CENT HUIT RUES GABRIEL-PERI
« Les hasards d’une lecture qui faisait de la rue Gabriel-Péri l’épicentre de nulle part, m’ont incité à rendre visite à ce lieu. J’ai découvert alors que la rue Gabriel-Péri était partout ou presque et qu’elle valait le déplacement, ce qui dura près de dix ans. » A. V.
EFFETS INDÉSIRABLES
Mon Vieux et Mon Vieux, une fille et un garçon soudés par une amitié amoureuse qui perdure bien au-delà de leur enfance commune.
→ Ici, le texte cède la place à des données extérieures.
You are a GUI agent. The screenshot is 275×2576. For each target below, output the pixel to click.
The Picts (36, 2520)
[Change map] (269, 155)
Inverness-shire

Entre eux, un dialogue. Cette fois c'est lui qui amorce : elle écrit ? Elle doit trouver sa place. De ces paroles à peine formulées, apparemment presque anodines, émerge une idée, pour elle, totalement saugrenue : entrer dans le système actuel de la consommation en tout genre, concéder à la mode égotiste du moment et monter de toutes pièces un roman où elle se raconte dans une enfance sordide vécue au sein d'une famille abominable.
Elle répond, d'abord méfiante et révoltée, à la proposition – la gloire elle s'en fout, “j'écris des mots, c'est tout” –, puis peu à peu dans la démesure, flambeuse se jouant toujours, et malgré elle, des contradictions faisant suite aux provocations et aux complicités des jeux enfantins qui furent les leurs.
Avances, reculs, circonvolutions, un point qui rit un point qui pleure entrelacés dans le tricotage des sentiments, les pions évoluent sur le tapis rugueux d'un jeu de société qui les pousse aux extrêmes de leur ambiguïté et des complexités relatives à certains états de la vie.